> _Short task_
Copy the lines of the listing below verbatim, starting at the line containing "You are a computer-use agent. The" and ending at the line containing "Action: [1058, 540]", with both of those lines included.

> _Listing_
◇ ◇ ◇ ◇ ◇ ◇ ◇
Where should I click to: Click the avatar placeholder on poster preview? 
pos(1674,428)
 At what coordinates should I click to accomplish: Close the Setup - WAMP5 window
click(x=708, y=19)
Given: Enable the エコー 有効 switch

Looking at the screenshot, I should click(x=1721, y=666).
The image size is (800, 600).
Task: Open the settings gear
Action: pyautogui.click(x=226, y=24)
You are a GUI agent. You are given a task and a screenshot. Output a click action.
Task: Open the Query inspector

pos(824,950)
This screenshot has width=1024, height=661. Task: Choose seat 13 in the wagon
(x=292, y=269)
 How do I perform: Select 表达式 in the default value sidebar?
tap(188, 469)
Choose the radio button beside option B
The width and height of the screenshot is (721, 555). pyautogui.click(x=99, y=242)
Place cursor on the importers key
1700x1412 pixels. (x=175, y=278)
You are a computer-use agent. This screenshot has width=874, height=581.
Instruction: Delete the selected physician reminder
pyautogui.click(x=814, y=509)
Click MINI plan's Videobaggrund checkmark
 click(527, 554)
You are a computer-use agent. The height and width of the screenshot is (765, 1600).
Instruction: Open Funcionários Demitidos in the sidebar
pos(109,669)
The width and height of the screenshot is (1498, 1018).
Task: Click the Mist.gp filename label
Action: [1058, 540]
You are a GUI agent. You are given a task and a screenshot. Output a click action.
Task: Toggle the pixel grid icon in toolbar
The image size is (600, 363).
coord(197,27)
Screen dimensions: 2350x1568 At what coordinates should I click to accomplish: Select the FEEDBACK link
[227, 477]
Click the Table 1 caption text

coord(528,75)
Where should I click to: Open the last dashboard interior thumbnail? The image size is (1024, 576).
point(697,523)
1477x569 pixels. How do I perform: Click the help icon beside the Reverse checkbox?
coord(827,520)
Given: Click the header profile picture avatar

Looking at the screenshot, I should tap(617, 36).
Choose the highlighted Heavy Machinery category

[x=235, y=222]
◇ ◇ ◇ ◇ ◇ ◇ ◇
> _Task answer_
You are a computer-use agent. The height and width of the screenshot is (765, 1600).
Instruction: Open Funcionários Demitidos in the sidebar
pos(109,669)
The width and height of the screenshot is (1498, 1018).
Task: Click the Mist.gp filename label
Action: [1058, 540]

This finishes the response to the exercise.